It’s late spring in Western Washington and June 1st signals the opener for our local rivers. Summer-run steelhead fishing has finally arrived. Although the calendar might say it’s the sixth month and New Years is January 1st, I tend to count my years starting mostly with the steelhead seasons. So June 1st to me is the start of a new year for fishing tallies.
Steelhead fishing is much like the Mariners scoring runs — they come in streaks some years you cant keep them off the hook. You hook and land everything it seems. Some years, however, you have a year like I just went through. The MOST dreaded situation is when no matter what you do, where you fish, or what you’re fishing, the river seems like a barren wasteland of water — void of fish. Luckily, I have been able to avoid that for a while know (knock on wood).
To break this streak of loosing fish we shall start on one of my favorites, which has been and will always be the Skykomish. As many of you know I grew up on that river fishing with my father and sometimes with him and his friends, and I still do it to this day.
June is a great time to chase these chrome-bright beauties in all of our local rivers if one can handle the sometimes enormous amounts of runoff that come down the west slopes of the Cascades after a good warm day, or a March-like rain. For the ones that can tame the wild large river of the Skykomish, the bounty of fish can be worth the rain coats, big flies, and cold temperatures. All too often I hear in the shop, on the river, and with clients, that fishing has been tough or impossible because of the larger than life Skykomish. “It’s just too high and too dirty for me,” I hear. The part of me who loves the solitude on the river wants to just smile and agree with them. The other part of me loves to hear people catching fish and seeing people catch fish. Or… its the egotistical side of me who wants to be right all the time and send people out to the river, much to their chagrin, and hear a few days later that they did in fact find a fish or two. For the most part fishing was slow for me on the opener with only one fish to the fly (but no glorious battle to follow) in the first day floating down the upper river. The second day was spent in the upper river again and a late Sunday float provided the first native summer run of the year. The river was in perfect shape and should have produced more fish that day but unfortunately it was just the one.

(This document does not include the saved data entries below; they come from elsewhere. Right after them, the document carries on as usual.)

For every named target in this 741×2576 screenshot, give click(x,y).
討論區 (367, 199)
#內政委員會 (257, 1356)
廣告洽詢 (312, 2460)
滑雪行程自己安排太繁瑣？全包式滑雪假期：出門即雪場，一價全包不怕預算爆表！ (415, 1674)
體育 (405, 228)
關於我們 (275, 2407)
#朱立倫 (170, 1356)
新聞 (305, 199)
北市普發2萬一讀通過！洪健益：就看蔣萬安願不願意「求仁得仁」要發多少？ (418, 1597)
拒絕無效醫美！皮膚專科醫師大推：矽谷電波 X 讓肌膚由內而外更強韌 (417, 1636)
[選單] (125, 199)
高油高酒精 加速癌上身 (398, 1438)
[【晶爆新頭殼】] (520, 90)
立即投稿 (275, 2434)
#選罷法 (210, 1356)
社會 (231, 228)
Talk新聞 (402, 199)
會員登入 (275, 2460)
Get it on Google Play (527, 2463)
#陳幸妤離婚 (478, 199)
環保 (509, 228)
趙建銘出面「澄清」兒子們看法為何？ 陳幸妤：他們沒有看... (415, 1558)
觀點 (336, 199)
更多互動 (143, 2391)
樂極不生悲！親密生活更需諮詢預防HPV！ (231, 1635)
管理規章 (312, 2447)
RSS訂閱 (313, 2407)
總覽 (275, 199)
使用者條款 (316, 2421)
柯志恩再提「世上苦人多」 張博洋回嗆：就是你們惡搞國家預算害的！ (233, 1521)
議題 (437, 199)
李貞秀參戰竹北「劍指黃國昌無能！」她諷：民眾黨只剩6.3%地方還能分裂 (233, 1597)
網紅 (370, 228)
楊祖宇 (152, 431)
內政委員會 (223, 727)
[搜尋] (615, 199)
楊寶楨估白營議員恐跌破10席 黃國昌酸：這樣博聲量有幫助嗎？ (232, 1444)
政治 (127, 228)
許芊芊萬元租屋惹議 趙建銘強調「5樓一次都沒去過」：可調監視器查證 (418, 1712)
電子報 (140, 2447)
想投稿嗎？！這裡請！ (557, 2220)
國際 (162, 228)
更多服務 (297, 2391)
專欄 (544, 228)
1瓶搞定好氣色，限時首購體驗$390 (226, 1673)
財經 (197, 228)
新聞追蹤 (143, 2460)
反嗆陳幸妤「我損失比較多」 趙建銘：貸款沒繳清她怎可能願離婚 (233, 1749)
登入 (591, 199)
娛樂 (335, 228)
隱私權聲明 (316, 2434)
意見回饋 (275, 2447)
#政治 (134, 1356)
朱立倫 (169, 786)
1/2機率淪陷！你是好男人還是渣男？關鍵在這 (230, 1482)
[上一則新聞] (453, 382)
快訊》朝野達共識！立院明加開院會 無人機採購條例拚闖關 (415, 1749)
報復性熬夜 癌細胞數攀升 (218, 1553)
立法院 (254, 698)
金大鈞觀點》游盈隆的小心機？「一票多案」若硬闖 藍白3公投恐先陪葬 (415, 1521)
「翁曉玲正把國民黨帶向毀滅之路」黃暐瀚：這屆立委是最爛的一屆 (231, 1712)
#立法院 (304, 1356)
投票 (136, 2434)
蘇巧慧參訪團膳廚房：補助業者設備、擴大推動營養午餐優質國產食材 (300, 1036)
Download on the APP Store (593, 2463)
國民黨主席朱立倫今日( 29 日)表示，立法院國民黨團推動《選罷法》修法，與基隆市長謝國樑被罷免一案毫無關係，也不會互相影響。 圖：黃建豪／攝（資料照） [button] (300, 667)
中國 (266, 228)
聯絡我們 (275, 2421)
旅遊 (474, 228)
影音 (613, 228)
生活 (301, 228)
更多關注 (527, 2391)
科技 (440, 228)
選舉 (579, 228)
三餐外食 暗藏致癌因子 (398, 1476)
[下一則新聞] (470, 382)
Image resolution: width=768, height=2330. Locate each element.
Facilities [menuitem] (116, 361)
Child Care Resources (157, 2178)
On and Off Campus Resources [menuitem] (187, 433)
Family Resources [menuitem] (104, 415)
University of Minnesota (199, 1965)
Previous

After that second fish I made John reel up and start over with a quick hook change. We had some players in the riffle and they needed to be stuck. Well, we didn’t find another one in the fast water but just as it slowed down, whammy, fish on. Not the blistering little 6 lb hen that I was hoping for… you know the one that goes 0-60 in about 3 seconds as you watch your backing knot slide out your guides at what seems like mach 3. But a nice 7ish pound buck that just wanted to show that, although he was hooked, he was going to make sure that he was the strongest out of the two. Little did he know that John was just now an ex- federal correctional officer, among other things. Poor little hatchery buck didn’t know what he was dealing with on our end.
Thank you to all who have been fishing with me, stopped in our shop, or are planning or thinking of going fishing with me. For me there is no passion greater than swinging a fly for Steelhead and I love sharing that experience with everybody I meet.